HubSpot’s AEO beta is here, and we’re starting to get a real look at how brands show up in AI-powered search.
Tools like ChatGPT, Google’s AI Overviews and Perplexity are changing how people find information. Instead of scrolling through links, users are looking for direct and accurate answers.
HubSpot’s new AEO feature is built around that shift. It’s designed to help you track where your brand appears in sampled AI responses. This includes how often you’re mentioned compared to competitors and how AI systems describe your business in those outputs. In this article, we’ll show how this works and our very early thoughts on the feature.
Like most of HubSpot’s more recent AI tools, setup is relatively simple, but how you set it up matters.
To start, go into the AEO tool (currently in beta) and begin by defining what you want to track.
First, you’ll enter your brand or domain so HubSpot knows what to analyze.
Then you’ll add any brand name variations and your business type.
You’ll then define your competitors. This gives the tool context to compare your visibility and share of voice across AI-generated responses.
You’ll then define your product/services and ICPs.
From there, you’ll add a set of target prompts or queries. These should reflect the kinds of questions your audience and customers are asking, not just high-volume keywords.
At its core, HubSpot’s AEO tool is built around how answer engines function.
They don’t rank websites the way traditional search does. Instead, they generate responses by drawing on multiple sources and deciding which information is most relevant to the question being asked.
HubSpot breaks this into a few key components.
A prompt is the question your audience is asking. This could be something like “What’s the best CRM for growing my business?” or “How do I improve lead generation for a B2B business?”
An AI answer is the response generated by the platform. This is what your audience sees and uses to evaluate their options.
A citation is the source the AI pulls from when forming its answer. This is where your content can influence what’s said.
And finally, brand visibility is how often your brand appears in those answers across the prompts you’re tracking.
Once everything is set up, HubSpot runs your prompts through AI systems and tracks what happens next.
From there, you can start to see:
Whether your brand is included in responses at all
Which prompts you show up for and which ones you don’t
How often competitors are mentioned instead of you
How AI is positioning your brand within those answers
There are a few areas of the tool that stand out.

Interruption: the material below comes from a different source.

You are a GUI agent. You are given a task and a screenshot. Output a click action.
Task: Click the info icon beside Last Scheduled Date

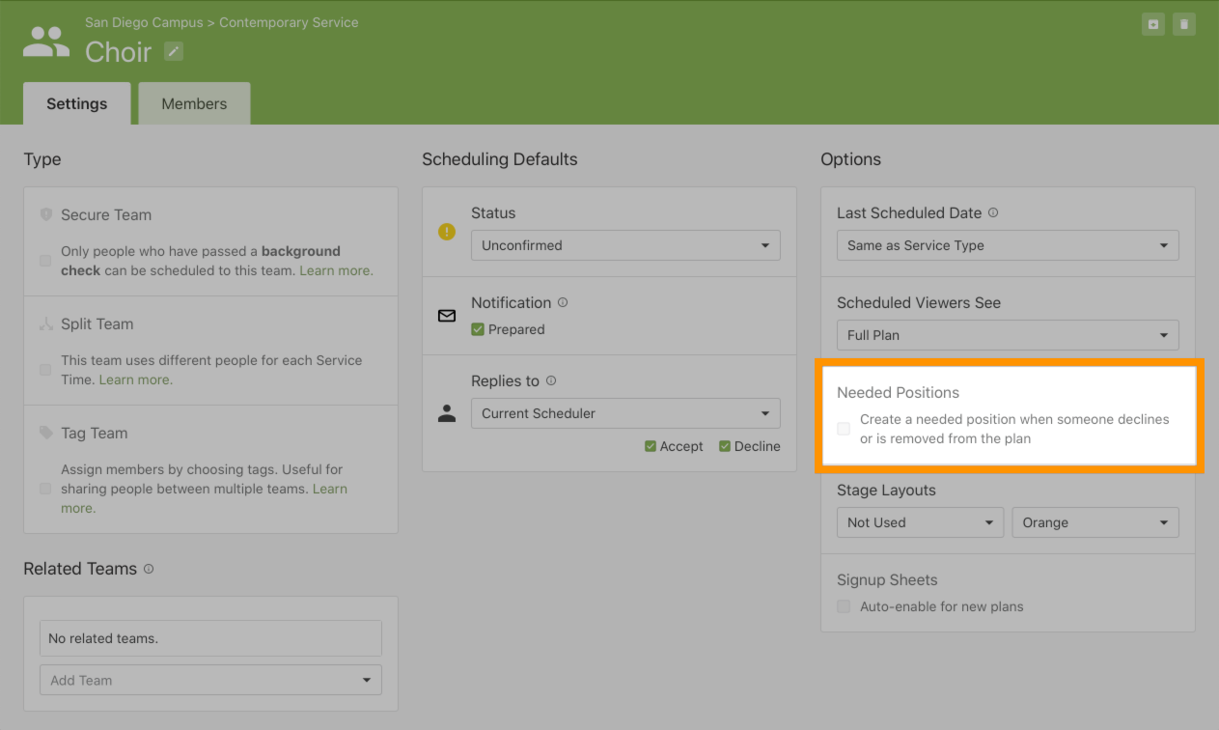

The first is prompt-level visibility. This allows you to connect brand presence to specific questions, helping you identify gaps between what your audience is asking and where your content appears in AI-generated responses.
The second is competitive comparison. This provides context on whether you are present in responses and who is appearing in your place, which can help highlight positioning gaps.
The third is brand representation insights. In some cases, the tool can surface how AI systems describe or frame your brand in generated responses, based on the sampled outputs.
This is an early-stage feature that reflects an important shift in how visibility is being measured.
At this stage, AEO should not be viewed as a replacement for SEO or traditional performance tracking. The outputs are based on sampled prompts, AI behavior varies across platforms, and results are not exhaustive or fully standardized.
The most useful takeaway today is awareness.
Most teams still measure visibility through rankings, clicks and traffic. Meanwhile, users are increasingly relying on AI tools that bypass traditional search results entirely.
This feature helps surface early signals of how your brand may (or may not) appear in those environments.
Right now, we see AEO as:
A way to identify visibility gaps across AI-generated responses
A method for understanding competitive presence in emerging search behavior
A directional signal for how content strategy may need to evolve over time
Where it still has room to improve:
More consistency across different AI platforms and models
Stronger guidance on how to act on insights
Clearer connection between AI visibility and downstream business impact
AEO is an important shift in how marketing visibility works. Search is moving away from browsing and toward answering specific questions. And when that happens, only a handful of brands get included in the conversation.
This tool doesn’t solve that completely, but it does something most platforms haven’t been able to do.
It shows you whether you’re part of the answer. Our advice is to try it out and keep an eye out for adjustments and updates.